Educating both medical and psychiatric providers about the complex interplay of functional, physical and emotional concerns is also an important consideration in treating patients holistically and improving outcomes across all areas. Additionally, the need for interdisciplinary collaboration between geriatric and psychiatric research, as well as the education of patients and families can help form a link between older depressed adults contemplating suicide and those who care about them.

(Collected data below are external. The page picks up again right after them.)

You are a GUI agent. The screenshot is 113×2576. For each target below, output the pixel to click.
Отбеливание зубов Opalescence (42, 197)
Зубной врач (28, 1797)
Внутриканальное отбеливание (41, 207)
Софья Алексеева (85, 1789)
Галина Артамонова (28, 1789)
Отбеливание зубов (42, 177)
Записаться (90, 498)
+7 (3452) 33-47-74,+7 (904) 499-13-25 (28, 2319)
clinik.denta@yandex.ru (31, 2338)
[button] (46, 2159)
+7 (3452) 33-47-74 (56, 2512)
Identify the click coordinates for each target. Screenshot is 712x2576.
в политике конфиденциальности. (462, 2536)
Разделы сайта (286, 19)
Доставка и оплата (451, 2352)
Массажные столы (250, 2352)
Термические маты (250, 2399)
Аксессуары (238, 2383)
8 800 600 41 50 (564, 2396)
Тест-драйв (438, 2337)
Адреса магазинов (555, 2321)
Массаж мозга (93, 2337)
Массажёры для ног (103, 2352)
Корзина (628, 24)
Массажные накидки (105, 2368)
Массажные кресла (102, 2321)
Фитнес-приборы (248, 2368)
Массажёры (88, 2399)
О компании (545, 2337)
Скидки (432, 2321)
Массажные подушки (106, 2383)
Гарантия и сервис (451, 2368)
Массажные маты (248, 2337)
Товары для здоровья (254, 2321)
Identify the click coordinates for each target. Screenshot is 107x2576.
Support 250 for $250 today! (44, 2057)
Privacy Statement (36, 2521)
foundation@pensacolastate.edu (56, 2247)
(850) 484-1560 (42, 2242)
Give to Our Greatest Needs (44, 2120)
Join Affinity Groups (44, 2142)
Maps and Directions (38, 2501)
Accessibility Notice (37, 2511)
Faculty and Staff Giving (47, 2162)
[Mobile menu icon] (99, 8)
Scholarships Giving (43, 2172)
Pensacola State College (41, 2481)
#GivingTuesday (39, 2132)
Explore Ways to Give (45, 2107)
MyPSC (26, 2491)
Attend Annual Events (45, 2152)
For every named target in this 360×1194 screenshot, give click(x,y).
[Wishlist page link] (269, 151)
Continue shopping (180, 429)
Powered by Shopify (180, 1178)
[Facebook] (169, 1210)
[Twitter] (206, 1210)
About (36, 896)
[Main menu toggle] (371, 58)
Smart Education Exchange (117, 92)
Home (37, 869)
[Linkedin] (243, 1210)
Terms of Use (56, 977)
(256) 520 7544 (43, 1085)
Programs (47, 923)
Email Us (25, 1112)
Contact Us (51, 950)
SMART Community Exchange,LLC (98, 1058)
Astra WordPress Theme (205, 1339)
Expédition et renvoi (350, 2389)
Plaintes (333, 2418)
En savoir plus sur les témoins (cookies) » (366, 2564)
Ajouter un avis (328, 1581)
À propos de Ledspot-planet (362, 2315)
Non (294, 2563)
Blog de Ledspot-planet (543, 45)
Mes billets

Future research should be conducted to determine whether improvement of physical and functional outcomes, separate from or in combination with depression treatment more broadly, ameliorate suicidal ideation in late life major depression.

Funding:

This work was supported by R01 MH098062: (PI:Mackin), R01 MH101472 (PI:Mackin); UCSF Epstein Endowment Fund. This research is also supported by the Department of Veterans Affairs Office of Academic Affiliations Advanced Fellowship Program in Mental Illness Research and Treatment, Sierra Pacific Mental Illness Research Education and Clinic Centers, San Francisco VA Medical Center.

Conflicts of Interest:

David Bickford has nothing to disclose; Dr. Morin has nothing to disclose; Cara Woodworth has nothing to disclose; Elizabeth Verduzco has nothing to disclose; Maryam Khan has nothing to disclose; Emily Burns has nothing to disclose; Dr. Nelson reports personal fees from Assurex, personal fees from Eisia, personal fees from Janssen, personal fees from Lundbeck, personal fees from Otsuka, personal fees from Sunovion, personal fees from Biohaven, personal fees from FVS-7, and personal fees from UpToDate, outside the submitted work; Dr. Mackin reports grants from National Institute of Mental Health, personal fees from Johnson and Johnson, outside the submitted work.